What is needed - In the records below, write out everything from the line containing "At what coordinates should I click to accomplish: Create" down to the line containing "click(40, 399)", both included, as a numbered list with blank lines left out.

Input material -
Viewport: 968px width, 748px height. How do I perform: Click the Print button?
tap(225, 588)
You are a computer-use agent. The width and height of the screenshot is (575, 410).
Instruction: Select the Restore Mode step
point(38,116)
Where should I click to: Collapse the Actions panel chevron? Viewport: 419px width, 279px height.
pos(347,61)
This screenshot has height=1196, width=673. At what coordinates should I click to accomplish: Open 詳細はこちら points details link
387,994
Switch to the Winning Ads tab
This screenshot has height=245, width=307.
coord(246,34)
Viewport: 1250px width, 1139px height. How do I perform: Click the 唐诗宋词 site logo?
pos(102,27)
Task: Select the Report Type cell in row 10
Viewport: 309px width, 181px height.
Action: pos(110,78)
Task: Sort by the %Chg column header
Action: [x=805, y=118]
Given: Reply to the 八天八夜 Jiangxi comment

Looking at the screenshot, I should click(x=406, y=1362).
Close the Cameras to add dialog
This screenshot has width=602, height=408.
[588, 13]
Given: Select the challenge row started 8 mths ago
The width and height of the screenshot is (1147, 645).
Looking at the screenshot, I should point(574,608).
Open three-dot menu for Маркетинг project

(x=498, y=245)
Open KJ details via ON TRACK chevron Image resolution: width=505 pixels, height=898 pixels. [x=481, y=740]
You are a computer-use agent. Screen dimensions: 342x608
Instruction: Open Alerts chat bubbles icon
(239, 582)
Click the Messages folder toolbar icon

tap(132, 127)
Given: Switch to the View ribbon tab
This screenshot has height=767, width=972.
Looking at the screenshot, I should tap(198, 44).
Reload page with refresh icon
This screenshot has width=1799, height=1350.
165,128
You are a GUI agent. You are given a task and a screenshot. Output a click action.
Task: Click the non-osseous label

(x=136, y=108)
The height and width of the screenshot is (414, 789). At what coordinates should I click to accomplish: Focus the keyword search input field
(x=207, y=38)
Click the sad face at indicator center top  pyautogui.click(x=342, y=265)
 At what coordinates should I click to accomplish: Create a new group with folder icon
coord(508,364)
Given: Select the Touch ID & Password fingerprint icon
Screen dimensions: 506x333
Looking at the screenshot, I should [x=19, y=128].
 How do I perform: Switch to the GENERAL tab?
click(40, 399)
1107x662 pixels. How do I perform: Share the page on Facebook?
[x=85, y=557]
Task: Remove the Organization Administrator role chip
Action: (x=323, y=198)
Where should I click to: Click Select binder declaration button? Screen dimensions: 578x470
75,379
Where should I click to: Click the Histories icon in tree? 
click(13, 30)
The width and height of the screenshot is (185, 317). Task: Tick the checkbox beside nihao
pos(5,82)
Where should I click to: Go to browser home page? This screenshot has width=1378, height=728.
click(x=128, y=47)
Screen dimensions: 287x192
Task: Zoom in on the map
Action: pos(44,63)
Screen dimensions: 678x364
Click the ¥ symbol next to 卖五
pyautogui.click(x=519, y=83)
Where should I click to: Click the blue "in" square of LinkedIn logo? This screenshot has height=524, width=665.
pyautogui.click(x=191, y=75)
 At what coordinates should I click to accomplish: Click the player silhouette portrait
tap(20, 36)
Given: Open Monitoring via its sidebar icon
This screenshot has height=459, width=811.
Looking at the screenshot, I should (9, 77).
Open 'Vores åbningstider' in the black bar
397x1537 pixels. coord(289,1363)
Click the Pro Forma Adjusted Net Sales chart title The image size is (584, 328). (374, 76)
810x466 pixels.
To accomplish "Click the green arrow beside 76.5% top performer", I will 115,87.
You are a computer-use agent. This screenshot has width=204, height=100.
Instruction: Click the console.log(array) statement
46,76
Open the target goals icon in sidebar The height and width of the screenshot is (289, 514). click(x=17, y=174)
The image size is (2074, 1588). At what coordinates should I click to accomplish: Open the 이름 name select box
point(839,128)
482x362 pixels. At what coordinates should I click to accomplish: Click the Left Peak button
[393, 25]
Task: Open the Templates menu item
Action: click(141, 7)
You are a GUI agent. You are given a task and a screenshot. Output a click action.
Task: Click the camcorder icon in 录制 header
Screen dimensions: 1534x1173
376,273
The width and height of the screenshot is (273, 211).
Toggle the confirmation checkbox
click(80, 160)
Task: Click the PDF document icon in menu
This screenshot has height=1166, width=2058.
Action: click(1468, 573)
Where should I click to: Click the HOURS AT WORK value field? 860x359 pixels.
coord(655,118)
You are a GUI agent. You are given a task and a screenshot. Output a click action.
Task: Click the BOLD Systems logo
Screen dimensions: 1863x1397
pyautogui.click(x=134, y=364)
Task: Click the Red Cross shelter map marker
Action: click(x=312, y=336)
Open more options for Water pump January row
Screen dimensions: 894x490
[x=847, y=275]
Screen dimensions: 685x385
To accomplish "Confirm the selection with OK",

Result of this task -
1.  At what coordinates should I click to accomplish: Create a new group with folder icon
2. coord(508,364)
3. Given: Select the Touch ID & Password fingerprint icon
4. Screen dimensions: 506x333
5. Looking at the screenshot, I should [x=19, y=128].
6.  How do I perform: Switch to the GENERAL tab?
7. click(40, 399)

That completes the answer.